WHAT THE EXERCISE ASKS: Restate each entry below exactly; pictures stay out of the copy.

┄┄┄┄┄┄

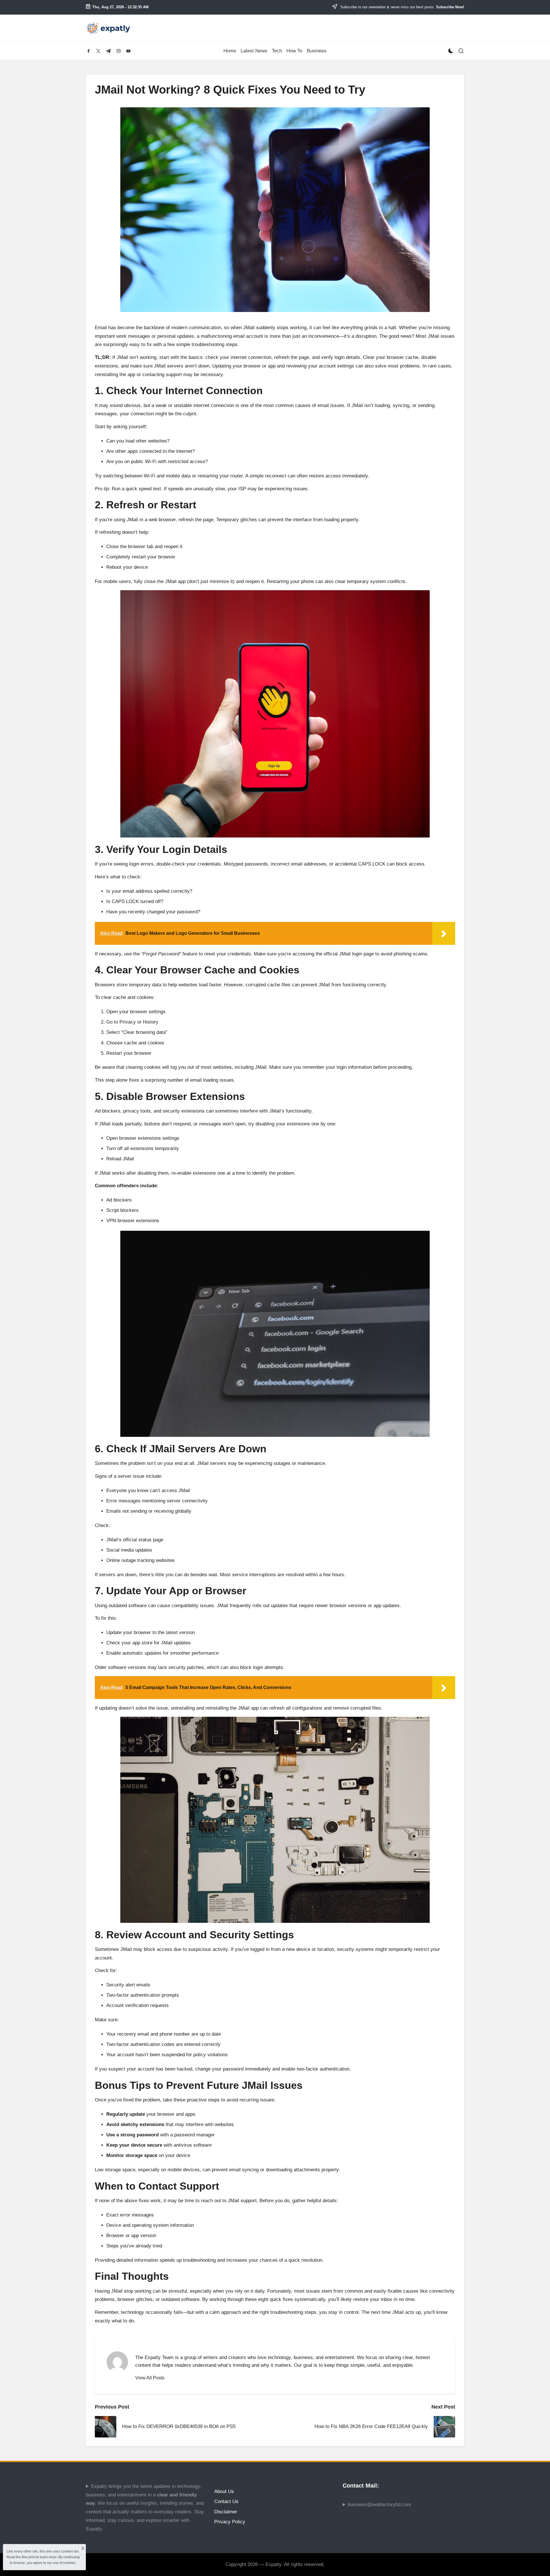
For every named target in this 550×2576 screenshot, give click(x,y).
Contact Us (226, 2501)
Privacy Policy (229, 2521)
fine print (28, 2557)
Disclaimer (225, 2511)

┄┄┄┄┄┄

RESULT:
For every named target in this 550×2576 screenshot, give click(x,y).
Contact Us (226, 2501)
Privacy Policy (229, 2521)
fine print (28, 2557)
Disclaimer (225, 2511)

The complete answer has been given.